→ Exercise instructions:
Using the text about Minor's army service, answer these questions:
(a) Where did the September 1866 report on Martin Kuster come from?
(b) In what month and year did Minor's examiners grant him his commission?
(c) About how many people died during the summer cholera epidemic?

One report is more interesting: It was written in September 1866—two years after the Wilderness battle—and it concerns a recruit, “a stout muscular man” named Martin Kuster, who was struck by lightning while he was on sentry duty, imprudently standing under a poplar tree during a thunderstorm. He was in bad shape. “The left side of his cap open…facing of the metal button torn off…hair of his left temple singed and burned…stocking and right boot torn open…a faint yellow and amber colored line extended down his body…burns down to his pubis and scrotum.”
This report did not come from Virginia, however, nor was it written by an acting assistant surgeon. It came instead from Governor’s Island, New York, and it was signed by Minor in his new capacity as an assistant surgeon in the U.S. Army. By the autumn of 1866 he was no longer a contract man, but instead enjoyed the full rank of a commissioned captain. He had done what most of his colleagues had failed to do: By dint of hard work and scholarship, and by using his Connecticut connections to the full, he had made the transition into the upper ranks of regular army officers.
His supporters, in Connecticut and elsewhere, were unaware of any incipient madness: Prof. James Dana—a Yale geologist and mineralogist whose classic textbooks are still in use today, worldwide—said that Minor was “one of the half dozen best…in the country,” and that his appointment as an army surgeon “would be for the good of the Army and the honor of the country.” Another professor wrote of him as “a skillful physician, an excellent operator, an efficient scholar”—although, adding what might later be interpreted as a tocsin note, remarked that his moral character was “unexceptional.”
Just before his formal examination Minor had signed a form declaring that he did not labor under any “mental or physical infirmity of any kind, which can in any way interfere with the most efficient duties in any climate.” His examiners agreed: In February 1866 they granted him his commission, and by mid-summer he was on Governor’s Island, dealing with one of the major emergencies of the postwar period: the fourth and last of the East’s great cholera epidemics.
It was said that the illness was brought by Irish immigrants who were then pouring in through Ellis Island: Some twelve hundred people died during the summertime scourge, and the hospitals and clinics on Governor’s Island were filled with the sick and the isolated. Minor worked tirelessly throughout the months of the plague, and his work was recognized: By the end of the year, though still nominally a lieutenant, he was breveted with the rank of captain as reward for his services.
But at the same time there came disturbing signs in Minor’s behavior, of what with hindsight appears to have been an incipient paranoia. He began to carry a gun when he was out of uniform. Quite illegally, he took along his Colt .38 service revolver, with a six-shot spinning magazine that, according to custom, had one of the chambers blocked off with a permanent blank. He carried the weapon, he explained, because one of his fellow officers had been killed by muggers when returning from a bar in Lower Manhattan. He too might be followed by ruffians, he said, who might try to attack him.
He started to become a habitué of the wilder bars and brothels of the Lower East Side and Brooklyn. He embarked on a career of startling promiscuity, sleeping night after night with whores and returning to the Fort Jay’s hospital on Governor’s Island by rowboat in the early hours of the morning. His colleagues became alarmed: This was totally out of character, it seemed, for so gentle and studious an officer—and particularly so when it became clear that he frequently needed treatment, or such as was available, for a variety of venereal infections.

→ Information shown:
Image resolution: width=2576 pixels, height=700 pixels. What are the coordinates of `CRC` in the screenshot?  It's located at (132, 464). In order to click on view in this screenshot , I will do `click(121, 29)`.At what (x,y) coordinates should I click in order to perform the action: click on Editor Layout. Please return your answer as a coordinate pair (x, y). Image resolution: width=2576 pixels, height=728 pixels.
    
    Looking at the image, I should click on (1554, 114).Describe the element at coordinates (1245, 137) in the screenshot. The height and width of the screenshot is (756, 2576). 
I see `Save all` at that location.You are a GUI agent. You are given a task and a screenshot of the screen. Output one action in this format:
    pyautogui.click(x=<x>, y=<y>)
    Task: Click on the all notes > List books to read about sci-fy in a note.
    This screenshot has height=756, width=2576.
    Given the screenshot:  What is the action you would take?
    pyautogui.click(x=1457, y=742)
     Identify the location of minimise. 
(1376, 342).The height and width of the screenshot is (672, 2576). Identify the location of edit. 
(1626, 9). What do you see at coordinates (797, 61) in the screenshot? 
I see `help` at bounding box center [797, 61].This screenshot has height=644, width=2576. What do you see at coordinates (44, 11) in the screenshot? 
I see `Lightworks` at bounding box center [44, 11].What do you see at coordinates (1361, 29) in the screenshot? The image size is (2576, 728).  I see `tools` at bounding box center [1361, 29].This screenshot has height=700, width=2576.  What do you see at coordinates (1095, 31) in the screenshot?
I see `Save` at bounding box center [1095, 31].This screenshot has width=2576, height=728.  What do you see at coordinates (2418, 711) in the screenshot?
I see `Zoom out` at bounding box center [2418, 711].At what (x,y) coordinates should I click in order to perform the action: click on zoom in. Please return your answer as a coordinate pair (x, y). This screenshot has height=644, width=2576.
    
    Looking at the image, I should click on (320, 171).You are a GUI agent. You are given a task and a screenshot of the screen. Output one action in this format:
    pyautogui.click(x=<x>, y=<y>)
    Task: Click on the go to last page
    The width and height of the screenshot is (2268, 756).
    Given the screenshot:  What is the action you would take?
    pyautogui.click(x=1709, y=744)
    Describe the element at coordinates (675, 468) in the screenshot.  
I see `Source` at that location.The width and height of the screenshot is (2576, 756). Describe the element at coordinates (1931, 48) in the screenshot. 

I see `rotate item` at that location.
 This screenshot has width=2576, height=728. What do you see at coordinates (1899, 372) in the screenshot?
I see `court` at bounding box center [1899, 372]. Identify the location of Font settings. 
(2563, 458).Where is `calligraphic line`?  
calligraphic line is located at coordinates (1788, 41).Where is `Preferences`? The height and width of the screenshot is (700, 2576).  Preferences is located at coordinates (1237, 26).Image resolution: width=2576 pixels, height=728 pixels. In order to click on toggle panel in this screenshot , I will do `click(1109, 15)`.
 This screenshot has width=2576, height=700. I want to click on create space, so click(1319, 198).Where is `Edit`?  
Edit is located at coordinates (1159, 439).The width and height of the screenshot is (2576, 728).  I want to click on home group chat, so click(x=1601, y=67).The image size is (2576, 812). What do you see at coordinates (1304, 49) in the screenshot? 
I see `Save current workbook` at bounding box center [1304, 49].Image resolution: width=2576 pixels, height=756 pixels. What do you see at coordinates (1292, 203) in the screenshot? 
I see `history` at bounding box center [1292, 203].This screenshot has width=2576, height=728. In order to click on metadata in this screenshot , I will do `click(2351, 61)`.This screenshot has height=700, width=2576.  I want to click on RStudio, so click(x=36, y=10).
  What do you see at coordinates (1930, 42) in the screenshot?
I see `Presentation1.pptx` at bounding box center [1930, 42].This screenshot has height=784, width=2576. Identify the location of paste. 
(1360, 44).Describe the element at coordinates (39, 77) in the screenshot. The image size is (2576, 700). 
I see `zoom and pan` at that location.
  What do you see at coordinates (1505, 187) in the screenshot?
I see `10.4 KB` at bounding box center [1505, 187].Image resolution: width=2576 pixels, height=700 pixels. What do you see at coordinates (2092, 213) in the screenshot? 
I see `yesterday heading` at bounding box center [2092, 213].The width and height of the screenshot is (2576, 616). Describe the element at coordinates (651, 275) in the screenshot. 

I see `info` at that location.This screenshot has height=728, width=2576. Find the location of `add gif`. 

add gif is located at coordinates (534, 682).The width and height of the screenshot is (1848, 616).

→ Result for this task:
(a) Governor's Island, New York
(b) February 1866
(c) Some twelve hundred